The executive board of the Major League Baseball Players Association voted unanimously to appoint former player Tony Clark as the union's next executive director on Tuesday during its annual meeting in La Jolla, Calif. The final step in completing an orderly transition from the late Michael Weiner will be a vote by the general membership, which is expected to occur shortly.
During a conference call with reporters, Clark indicated that he expected to largely follow the direction charted by Weiner.
"Michael was a friend. Michael was an advisor. Michael was a mentor of mine," Clark said. "And the vision he laid out is the same vision we're going to continue."
Clark specifically mentioned "advancing players' rights" as part of continuing Weiner's legacy.
Clark is the first former player to head the union since Hall of Fame pitcher Bob Feller served as president from 1956-59, and Clark is the first ex-big leaguer to serve as MLBPA executive director.
"I am very humbled, very appreciate and very thankful," the 41-year-old said.
The MLBPA's first executive director, Frank Scott, was baseball's first player agent. Scott's successor, Marvin Miller, was an established labor leader when he was hired in 1966, and he championed the union until 1982. Clark's two immediate predecessors, Donald Fehr and Weiner, were lawyers. Clark expects his background to be an advantage.
"Having been on the field, being in a place where players are, with any of the number of challenges they have faced, both personally and professionally, I lend direct experience to the conversation," Clark said. ... "I think it's been a plus for our organization that throughout our history we've always had the right individual at the right time to do what needed to be done in support of players."
Free-agent outfielder Curtis Granderson, one of two MLBPA association representatives, the unions most senior player-leadership position, voiced his support of the 6-foot-8 former first baseman.
"Tony Clark has a very large role to fill. But what better person than one of the biggest people to ever play the game?" Granderson said. "Not just from a physical standpoint, but from a passion standpoint, knowledge and experience, having gone through three rounds of bargaining."
Clark has been serving as the MLBPA's acting executive director since Weiner's passed away on Nov. 22 after a 15-month battle with an inoperable brain tumor. He became active in union affairs after attending his first executive board meeting in 1999, joined the MLBPA staff in 2010 as director of player relations and was promoted to deputy executive director in July. He will oversee the union's day-to-day operations, including labor relations, business affairs and the Players Trust, the MLBPA's charitable arm.
"There is not a facet of our Basic Agreement or the personal and professional life of players that I am not interested in," Clark said. "Having gone through it, having been fortunate and blessed to play as long as I did ... it can be something as small as parking at the ballpark or something as big as revenue sharing. All those concern me."

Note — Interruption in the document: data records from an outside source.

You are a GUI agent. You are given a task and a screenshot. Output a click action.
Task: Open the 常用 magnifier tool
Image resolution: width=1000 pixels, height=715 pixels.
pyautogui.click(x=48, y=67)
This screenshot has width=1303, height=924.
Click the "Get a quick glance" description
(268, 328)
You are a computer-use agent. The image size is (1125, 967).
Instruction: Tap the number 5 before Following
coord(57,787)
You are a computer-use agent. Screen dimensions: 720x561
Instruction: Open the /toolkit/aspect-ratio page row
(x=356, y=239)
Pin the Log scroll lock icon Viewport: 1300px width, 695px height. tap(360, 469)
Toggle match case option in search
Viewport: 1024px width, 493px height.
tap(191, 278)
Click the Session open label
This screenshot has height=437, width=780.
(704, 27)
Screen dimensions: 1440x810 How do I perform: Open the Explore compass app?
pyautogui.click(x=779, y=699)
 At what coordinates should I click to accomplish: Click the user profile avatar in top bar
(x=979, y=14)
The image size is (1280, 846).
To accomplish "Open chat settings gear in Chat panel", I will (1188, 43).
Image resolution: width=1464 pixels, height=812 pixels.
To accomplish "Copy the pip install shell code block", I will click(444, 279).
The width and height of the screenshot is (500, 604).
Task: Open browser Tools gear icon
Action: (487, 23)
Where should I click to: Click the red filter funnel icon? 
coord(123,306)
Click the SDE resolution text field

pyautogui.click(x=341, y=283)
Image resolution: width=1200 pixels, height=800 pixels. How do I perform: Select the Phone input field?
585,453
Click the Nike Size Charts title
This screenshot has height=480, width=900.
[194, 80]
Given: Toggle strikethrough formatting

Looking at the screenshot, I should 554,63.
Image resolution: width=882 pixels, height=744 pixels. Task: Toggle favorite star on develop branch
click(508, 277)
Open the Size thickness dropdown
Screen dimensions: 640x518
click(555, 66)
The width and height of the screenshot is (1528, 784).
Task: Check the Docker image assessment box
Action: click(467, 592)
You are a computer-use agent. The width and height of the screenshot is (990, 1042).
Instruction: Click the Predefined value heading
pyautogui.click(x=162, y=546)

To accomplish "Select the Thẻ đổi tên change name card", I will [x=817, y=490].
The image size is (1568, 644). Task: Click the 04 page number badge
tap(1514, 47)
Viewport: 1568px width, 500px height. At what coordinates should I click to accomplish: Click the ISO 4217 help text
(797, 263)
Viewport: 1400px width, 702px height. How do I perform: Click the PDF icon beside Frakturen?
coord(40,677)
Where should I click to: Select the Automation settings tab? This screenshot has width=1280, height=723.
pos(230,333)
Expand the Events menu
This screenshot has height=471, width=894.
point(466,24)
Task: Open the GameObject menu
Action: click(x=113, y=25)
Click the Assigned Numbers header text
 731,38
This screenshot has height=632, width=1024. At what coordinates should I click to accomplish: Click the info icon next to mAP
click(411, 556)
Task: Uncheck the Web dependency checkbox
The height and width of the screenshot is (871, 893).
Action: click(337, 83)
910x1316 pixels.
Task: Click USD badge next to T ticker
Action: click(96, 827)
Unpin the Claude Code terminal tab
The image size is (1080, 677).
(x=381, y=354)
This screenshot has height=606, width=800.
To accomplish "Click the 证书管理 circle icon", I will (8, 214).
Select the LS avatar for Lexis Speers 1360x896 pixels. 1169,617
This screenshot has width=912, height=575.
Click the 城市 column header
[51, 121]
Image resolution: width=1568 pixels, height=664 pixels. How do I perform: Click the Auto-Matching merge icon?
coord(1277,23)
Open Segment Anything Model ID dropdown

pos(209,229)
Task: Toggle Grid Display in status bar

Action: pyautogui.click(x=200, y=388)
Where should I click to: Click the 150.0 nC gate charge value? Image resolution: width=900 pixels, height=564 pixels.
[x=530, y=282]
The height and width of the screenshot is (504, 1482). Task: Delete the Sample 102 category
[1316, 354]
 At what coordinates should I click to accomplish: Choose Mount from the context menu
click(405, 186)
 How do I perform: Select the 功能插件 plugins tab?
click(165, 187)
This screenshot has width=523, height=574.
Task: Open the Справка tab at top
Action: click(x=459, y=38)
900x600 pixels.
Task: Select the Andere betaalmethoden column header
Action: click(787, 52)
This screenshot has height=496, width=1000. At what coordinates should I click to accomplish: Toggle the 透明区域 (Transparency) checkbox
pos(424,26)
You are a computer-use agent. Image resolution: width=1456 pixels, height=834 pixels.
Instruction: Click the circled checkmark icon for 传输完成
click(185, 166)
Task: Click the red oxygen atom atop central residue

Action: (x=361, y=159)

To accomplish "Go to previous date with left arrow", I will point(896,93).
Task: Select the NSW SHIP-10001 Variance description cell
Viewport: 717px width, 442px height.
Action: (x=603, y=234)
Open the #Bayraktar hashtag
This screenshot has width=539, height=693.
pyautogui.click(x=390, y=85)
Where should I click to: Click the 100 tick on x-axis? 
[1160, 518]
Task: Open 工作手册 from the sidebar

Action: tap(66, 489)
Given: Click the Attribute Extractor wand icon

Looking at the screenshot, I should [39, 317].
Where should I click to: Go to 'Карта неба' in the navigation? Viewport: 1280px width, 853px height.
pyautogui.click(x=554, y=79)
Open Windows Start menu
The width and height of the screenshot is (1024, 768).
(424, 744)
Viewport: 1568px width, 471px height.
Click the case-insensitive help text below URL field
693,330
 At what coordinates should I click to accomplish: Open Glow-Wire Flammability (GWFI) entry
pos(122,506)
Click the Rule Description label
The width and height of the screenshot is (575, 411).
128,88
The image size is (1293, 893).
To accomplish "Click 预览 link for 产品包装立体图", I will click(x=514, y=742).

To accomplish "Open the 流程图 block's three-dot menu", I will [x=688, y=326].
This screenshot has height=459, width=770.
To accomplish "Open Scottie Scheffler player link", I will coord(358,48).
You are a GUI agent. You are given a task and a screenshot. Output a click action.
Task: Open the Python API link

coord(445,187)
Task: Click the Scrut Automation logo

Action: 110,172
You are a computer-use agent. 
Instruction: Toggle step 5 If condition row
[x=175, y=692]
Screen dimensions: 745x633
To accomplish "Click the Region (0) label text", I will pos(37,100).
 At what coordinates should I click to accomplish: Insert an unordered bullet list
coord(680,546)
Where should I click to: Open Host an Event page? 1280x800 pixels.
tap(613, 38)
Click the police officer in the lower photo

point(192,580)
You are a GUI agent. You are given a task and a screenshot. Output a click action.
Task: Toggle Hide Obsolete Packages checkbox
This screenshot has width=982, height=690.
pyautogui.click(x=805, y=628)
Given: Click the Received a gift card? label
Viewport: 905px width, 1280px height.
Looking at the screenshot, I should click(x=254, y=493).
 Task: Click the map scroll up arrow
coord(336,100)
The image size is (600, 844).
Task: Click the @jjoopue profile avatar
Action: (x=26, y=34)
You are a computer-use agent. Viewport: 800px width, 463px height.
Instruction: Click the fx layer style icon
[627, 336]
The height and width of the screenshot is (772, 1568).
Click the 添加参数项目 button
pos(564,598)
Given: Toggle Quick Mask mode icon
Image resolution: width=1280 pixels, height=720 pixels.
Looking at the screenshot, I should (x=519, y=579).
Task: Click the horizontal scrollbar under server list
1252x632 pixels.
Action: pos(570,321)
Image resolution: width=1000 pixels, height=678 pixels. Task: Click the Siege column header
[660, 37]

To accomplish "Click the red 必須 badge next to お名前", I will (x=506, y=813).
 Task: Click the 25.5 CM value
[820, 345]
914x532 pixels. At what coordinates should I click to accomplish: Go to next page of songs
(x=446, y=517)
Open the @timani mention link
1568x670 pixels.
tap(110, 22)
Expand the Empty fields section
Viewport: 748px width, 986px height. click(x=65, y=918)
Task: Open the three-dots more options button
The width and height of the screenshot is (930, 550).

"Patience," Clark said when asked the greatest lesson he'd learned from Weiner. "Rome was not built overnight; it was protected night to night. But at the end of the day, understanding how all the pieces fit together, having an appreciation for why we're here, what we do, why we do what we do lends itself to making sure snap decisions and snap judgments aren't made."
While the purpose of the conference call was to announce Clark's appointment, questions about the Joint Drug Prevention and Treatment Program were inevitable. Royals pitcher Jeremy Guthrie, the union's other association representative, and Granderson fielded a question about whether the players would be open to stiffening the penalties for players who test positive for PEDs.
"As this topic evolves, we expect to come away from this meeting with a better understanding of where we are as a membership and how we can address this moving forward," Guthrie said. "At this point we've only discussed a few things, but we have a day and a half of meetings left, and that's certainly on the docket."
Added Granderson: "That's one of the strengths of our union -- that all the members can and will be heard and every opinion will be taken into consideration before any decision is made."
Clark isn't sure when arbitrator Frederic Horowitz will hand down his decision on Alex Rodriguez's appeal of his 211-game suspension.
"There's no telling at this time when a decision might be rendered," Clark said. "An exact time frame, I can't give one to you, but our expectation is that sometime around the first of the year or thereafter we will have an idea as to where things stand."
Paul Hagen is a reporter for MLB.com. This story was not subject to the approval of Major League Baseball or its clubs.